» **STATED PROBLEM**:
Output every entry below as a two-column CSV with the header "text,answer": one row per entry, its text and its answer each in a single quoted field, with line breaks replaced by spaces. Leave the pictures out.

start DATA LINES

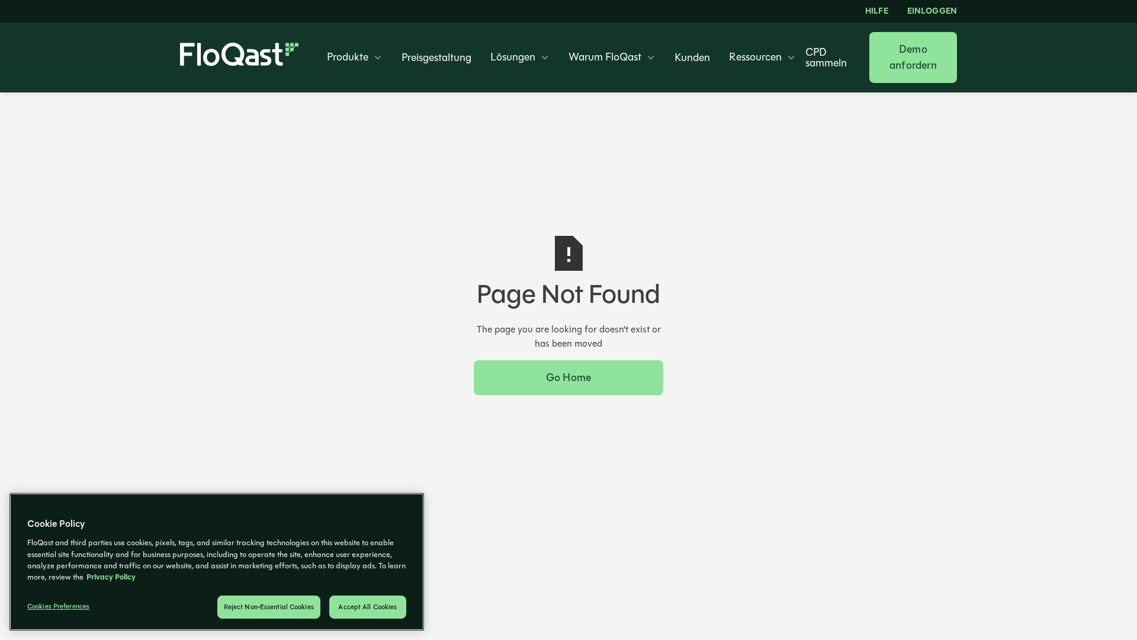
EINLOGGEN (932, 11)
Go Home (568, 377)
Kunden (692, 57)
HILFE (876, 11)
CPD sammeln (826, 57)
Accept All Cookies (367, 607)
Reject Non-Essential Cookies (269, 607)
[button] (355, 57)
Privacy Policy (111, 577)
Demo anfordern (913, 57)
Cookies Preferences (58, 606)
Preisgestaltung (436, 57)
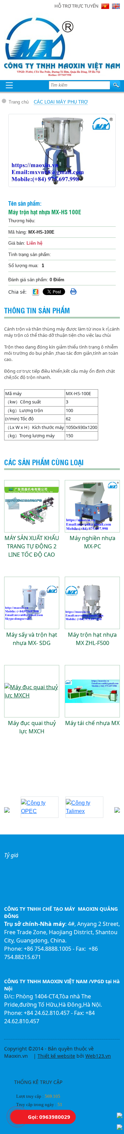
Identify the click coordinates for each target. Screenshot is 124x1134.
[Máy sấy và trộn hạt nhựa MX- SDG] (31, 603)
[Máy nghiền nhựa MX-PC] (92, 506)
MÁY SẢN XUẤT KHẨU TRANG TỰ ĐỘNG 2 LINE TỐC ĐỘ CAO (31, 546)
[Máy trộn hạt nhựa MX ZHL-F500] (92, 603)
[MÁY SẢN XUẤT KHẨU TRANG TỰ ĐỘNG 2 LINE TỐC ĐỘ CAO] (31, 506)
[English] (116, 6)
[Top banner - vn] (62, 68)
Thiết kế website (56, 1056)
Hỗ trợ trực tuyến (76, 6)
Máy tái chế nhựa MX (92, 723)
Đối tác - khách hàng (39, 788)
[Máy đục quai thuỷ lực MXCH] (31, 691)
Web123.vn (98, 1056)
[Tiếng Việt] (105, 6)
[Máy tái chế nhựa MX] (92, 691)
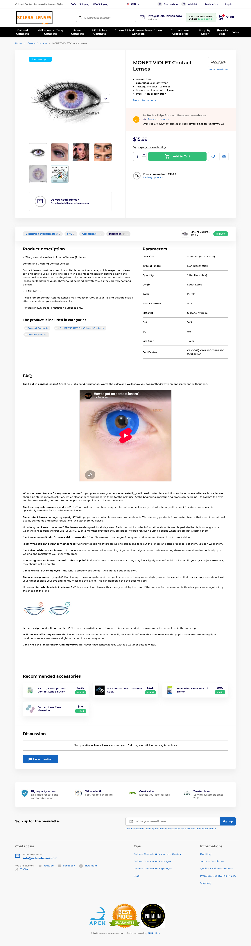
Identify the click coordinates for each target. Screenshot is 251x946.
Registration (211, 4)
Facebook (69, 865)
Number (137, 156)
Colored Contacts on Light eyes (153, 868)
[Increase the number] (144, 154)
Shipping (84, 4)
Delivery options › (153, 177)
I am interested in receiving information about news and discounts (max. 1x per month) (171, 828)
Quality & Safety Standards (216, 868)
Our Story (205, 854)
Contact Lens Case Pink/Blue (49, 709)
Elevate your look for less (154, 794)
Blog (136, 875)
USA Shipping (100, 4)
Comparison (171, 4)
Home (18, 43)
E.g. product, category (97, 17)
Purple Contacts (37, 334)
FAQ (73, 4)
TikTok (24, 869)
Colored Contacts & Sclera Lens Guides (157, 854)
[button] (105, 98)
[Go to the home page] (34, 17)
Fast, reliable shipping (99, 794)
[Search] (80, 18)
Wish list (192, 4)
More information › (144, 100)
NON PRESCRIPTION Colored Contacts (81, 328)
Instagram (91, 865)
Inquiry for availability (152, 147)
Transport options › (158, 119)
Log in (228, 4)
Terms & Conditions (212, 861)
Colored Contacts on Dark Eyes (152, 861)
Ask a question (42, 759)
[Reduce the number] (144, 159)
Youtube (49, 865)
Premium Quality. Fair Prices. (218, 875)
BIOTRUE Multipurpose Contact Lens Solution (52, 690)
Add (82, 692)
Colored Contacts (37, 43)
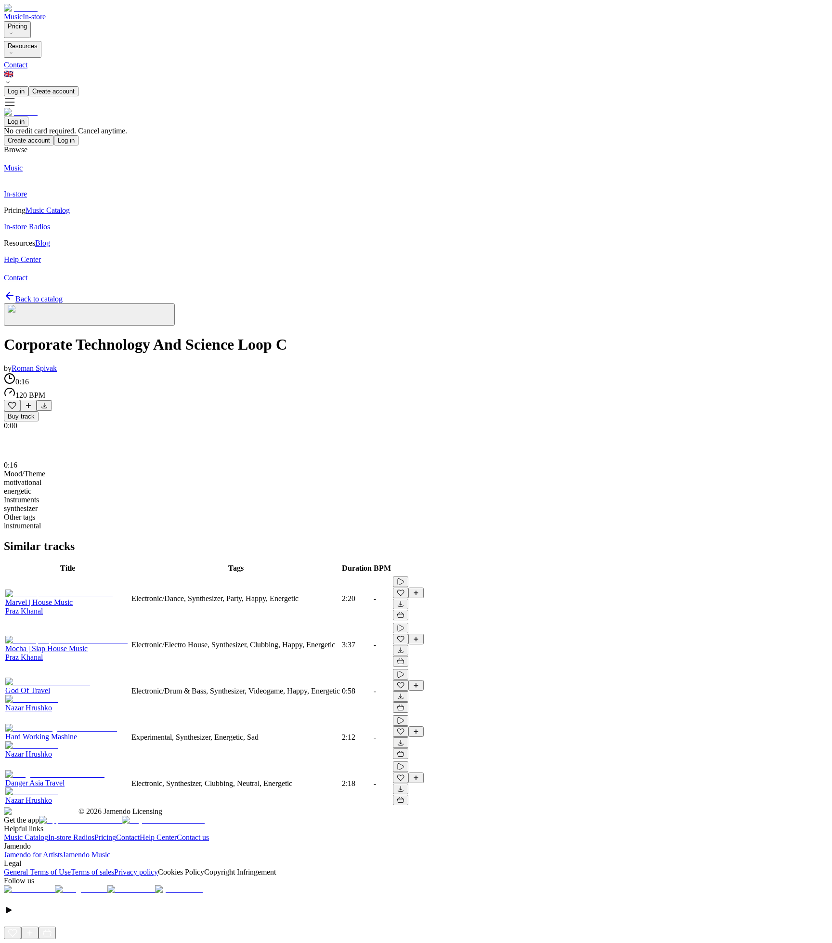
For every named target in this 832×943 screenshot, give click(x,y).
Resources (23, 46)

end DATA LINES

» **RESPONSE BELOW**:
text,answer
"EINLOGGEN","(932, 11)"
"Go Home","(568, 377)"
"Kunden","(692, 57)"
"HILFE","(876, 11)"
"CPD sammeln","(826, 57)"
"Accept All Cookies","(367, 607)"
"Reject Non-Essential Cookies","(269, 607)"
"[button]","(355, 57)"
"Privacy Policy","(111, 577)"
"Demo anfordern","(913, 57)"
"Cookies Preferences","(58, 606)"
"Preisgestaltung","(436, 57)"
"Identify the click coordinates for each target. Screenshot is 124x1134. [Máy sấy và trộn hạt nhựa MX- SDG]","(31, 603)"
"[Máy nghiền nhựa MX-PC]","(92, 506)"
"MÁY SẢN XUẤT KHẨU TRANG TỰ ĐỘNG 2 LINE TỐC ĐỘ CAO","(31, 546)"
"[Máy trộn hạt nhựa MX ZHL-F500]","(92, 603)"
"[MÁY SẢN XUẤT KHẨU TRANG TỰ ĐỘNG 2 LINE TỐC ĐỘ CAO]","(31, 506)"
"[English]","(116, 6)"
"[Top banner - vn]","(62, 68)"
"Thiết kế website","(56, 1056)"
"Hỗ trợ trực tuyến","(76, 6)"
"Máy tái chế nhựa MX","(92, 723)"
"Đối tác - khách hàng","(39, 788)"
"[Máy đục quai thuỷ lực MXCH]","(31, 691)"
"Web123.vn","(98, 1056)"
"[Tiếng Việt]","(105, 6)"
"[Máy tái chế nhựa MX]","(92, 691)"
"Identify the click coordinates for each target. Screenshot is 251x946. Registration","(211, 4)"
"Facebook","(69, 865)"
"Number","(137, 156)"
"Colored Contacts on Light eyes","(153, 868)"
"[Increase the number]","(144, 154)"
"Shipping","(84, 4)"
"Delivery options ›","(153, 177)"
"I am interested in receiving information about news and discounts (max. 1x per month)","(171, 828)"
"Quality & Safety Standards","(216, 868)"
"Our Story","(205, 854)"
"Contact Lens Case Pink/Blue","(49, 709)"
"Elevate your look for less","(154, 794)"
"Blog","(136, 875)"
"USA Shipping","(100, 4)"
"Comparison","(171, 4)"
"Home","(18, 43)"
"E.g. product, category","(97, 17)"
"Purple Contacts","(37, 334)"
"FAQ","(73, 4)"
"TikTok","(24, 869)"
"Colored Contacts & Sclera Lens Guides","(157, 854)"
"[button]","(105, 98)"
"[Go to the home page]","(34, 17)"
"Fast, reliable shipping","(99, 794)"
"[Search]","(80, 18)"
"Wish list","(192, 4)"
"More information ›","(144, 100)"
"NON PRESCRIPTION Colored Contacts","(81, 328)"
"Instagram","(91, 865)"
"Inquiry for availability","(152, 147)"
"Transport options ›","(158, 119)"
"Log in","(228, 4)"
"Terms & Conditions","(212, 861)"
"Colored Contacts on Dark Eyes","(152, 861)"
"Ask a question","(42, 759)"
"[Reduce the number]","(144, 159)"
"Youtube","(49, 865)"
"Premium Quality. Fair Prices.","(218, 875)"
"BIOTRUE Multipurpose Contact Lens Solution","(52, 690)"
"Add","(82, 692)"
"Colored Contacts","(37, 43)"
"For every named target in this 832×943 screenshot, give click(x,y). Resources","(23, 46)"